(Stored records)
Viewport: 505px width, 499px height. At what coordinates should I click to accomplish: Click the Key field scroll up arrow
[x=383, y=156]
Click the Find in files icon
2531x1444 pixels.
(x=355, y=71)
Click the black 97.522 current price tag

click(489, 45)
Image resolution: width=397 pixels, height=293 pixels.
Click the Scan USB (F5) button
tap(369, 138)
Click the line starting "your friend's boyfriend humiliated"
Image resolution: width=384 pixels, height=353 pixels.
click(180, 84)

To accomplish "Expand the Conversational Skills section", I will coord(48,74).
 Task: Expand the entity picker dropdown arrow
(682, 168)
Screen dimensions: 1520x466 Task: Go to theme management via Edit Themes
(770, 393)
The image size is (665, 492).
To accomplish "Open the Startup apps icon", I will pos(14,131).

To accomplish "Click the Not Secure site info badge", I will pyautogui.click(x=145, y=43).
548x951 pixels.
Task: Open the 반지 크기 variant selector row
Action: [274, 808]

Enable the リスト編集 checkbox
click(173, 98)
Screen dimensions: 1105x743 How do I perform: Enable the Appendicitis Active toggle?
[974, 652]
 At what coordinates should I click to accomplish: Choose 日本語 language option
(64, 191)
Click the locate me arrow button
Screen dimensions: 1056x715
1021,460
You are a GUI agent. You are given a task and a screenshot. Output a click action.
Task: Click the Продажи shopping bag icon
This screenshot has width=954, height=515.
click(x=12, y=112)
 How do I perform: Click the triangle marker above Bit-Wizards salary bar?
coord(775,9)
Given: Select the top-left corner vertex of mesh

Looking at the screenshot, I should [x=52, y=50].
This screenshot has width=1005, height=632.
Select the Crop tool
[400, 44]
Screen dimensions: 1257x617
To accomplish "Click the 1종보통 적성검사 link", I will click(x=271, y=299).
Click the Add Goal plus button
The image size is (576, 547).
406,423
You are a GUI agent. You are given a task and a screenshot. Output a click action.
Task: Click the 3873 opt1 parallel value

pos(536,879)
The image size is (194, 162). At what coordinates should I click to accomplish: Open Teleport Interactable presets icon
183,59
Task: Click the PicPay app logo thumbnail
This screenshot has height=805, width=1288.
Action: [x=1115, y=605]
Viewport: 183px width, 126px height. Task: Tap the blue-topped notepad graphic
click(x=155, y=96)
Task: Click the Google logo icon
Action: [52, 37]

» **EXERCISE PROMPT**: The answer must be every record above, repeated exactly as written.

» **TASK ANSWER**:
Viewport: 505px width, 499px height. At what coordinates should I click to accomplish: Click the Key field scroll up arrow
[x=383, y=156]
Click the Find in files icon
2531x1444 pixels.
(x=355, y=71)
Click the black 97.522 current price tag

click(489, 45)
Image resolution: width=397 pixels, height=293 pixels.
Click the Scan USB (F5) button
tap(369, 138)
Click the line starting "your friend's boyfriend humiliated"
Image resolution: width=384 pixels, height=353 pixels.
click(180, 84)

To accomplish "Expand the Conversational Skills section", I will coord(48,74).
 Task: Expand the entity picker dropdown arrow
(682, 168)
Screen dimensions: 1520x466 Task: Go to theme management via Edit Themes
(770, 393)
The image size is (665, 492).
To accomplish "Open the Startup apps icon", I will pos(14,131).

To accomplish "Click the Not Secure site info badge", I will pyautogui.click(x=145, y=43).
548x951 pixels.
Task: Open the 반지 크기 variant selector row
Action: [274, 808]

Enable the リスト編集 checkbox
click(173, 98)
Screen dimensions: 1105x743 How do I perform: Enable the Appendicitis Active toggle?
[974, 652]
 At what coordinates should I click to accomplish: Choose 日本語 language option
(64, 191)
Click the locate me arrow button
Screen dimensions: 1056x715
1021,460
You are a GUI agent. You are given a task and a screenshot. Output a click action.
Task: Click the Продажи shopping bag icon
This screenshot has width=954, height=515.
click(x=12, y=112)
 How do I perform: Click the triangle marker above Bit-Wizards salary bar?
coord(775,9)
Given: Select the top-left corner vertex of mesh

Looking at the screenshot, I should [x=52, y=50].
This screenshot has width=1005, height=632.
Select the Crop tool
[400, 44]
Screen dimensions: 1257x617
To accomplish "Click the 1종보통 적성검사 link", I will click(x=271, y=299).
Click the Add Goal plus button
The image size is (576, 547).
406,423
You are a GUI agent. You are given a task and a screenshot. Output a click action.
Task: Click the 3873 opt1 parallel value

pos(536,879)
The image size is (194, 162). At what coordinates should I click to accomplish: Open Teleport Interactable presets icon
183,59
Task: Click the PicPay app logo thumbnail
This screenshot has height=805, width=1288.
Action: [x=1115, y=605]
Viewport: 183px width, 126px height. Task: Tap the blue-topped notepad graphic
click(x=155, y=96)
Task: Click the Google logo icon
Action: [52, 37]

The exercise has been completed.